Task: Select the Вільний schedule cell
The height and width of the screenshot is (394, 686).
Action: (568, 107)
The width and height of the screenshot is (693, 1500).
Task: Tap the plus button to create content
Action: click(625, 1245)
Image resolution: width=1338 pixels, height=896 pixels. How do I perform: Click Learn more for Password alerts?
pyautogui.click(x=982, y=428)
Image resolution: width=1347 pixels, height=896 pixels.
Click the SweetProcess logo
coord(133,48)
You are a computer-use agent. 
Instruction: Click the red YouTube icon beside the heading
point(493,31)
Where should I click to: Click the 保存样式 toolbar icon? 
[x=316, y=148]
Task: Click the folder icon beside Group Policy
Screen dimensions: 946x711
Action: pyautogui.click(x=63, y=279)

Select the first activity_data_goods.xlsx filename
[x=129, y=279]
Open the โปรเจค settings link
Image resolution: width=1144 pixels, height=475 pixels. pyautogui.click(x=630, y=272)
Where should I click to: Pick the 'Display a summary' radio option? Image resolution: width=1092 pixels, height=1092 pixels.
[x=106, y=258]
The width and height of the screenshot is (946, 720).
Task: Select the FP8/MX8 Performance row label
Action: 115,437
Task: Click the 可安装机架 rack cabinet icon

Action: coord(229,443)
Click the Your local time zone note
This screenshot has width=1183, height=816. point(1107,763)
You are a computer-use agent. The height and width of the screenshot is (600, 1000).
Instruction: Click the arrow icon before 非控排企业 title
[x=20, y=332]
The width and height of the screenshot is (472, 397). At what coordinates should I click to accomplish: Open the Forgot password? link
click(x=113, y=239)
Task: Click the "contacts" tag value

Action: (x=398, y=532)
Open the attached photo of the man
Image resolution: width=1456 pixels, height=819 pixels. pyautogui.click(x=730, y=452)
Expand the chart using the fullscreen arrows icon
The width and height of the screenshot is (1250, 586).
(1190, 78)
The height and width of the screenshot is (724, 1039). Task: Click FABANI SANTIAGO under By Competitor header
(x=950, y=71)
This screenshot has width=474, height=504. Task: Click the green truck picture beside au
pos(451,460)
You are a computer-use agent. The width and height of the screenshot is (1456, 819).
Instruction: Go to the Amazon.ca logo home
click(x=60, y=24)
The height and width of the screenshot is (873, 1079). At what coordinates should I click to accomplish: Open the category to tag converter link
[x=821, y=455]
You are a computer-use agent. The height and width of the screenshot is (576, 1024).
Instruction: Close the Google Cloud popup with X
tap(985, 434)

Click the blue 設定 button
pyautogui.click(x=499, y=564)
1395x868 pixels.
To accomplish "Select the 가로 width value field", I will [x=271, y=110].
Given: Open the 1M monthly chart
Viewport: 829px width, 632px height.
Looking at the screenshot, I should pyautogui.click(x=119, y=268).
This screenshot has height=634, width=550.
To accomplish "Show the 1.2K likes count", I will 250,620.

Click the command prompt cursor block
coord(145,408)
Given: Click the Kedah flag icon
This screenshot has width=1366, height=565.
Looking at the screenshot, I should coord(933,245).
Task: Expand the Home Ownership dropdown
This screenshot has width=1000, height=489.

Work item — Which lines in the entries above contain "will"? Pull each of them out.

Expected answer —
To accomplish "Select the 가로 width value field", I will [x=271, y=110].
To accomplish "Show the 1.2K likes count", I will 250,620.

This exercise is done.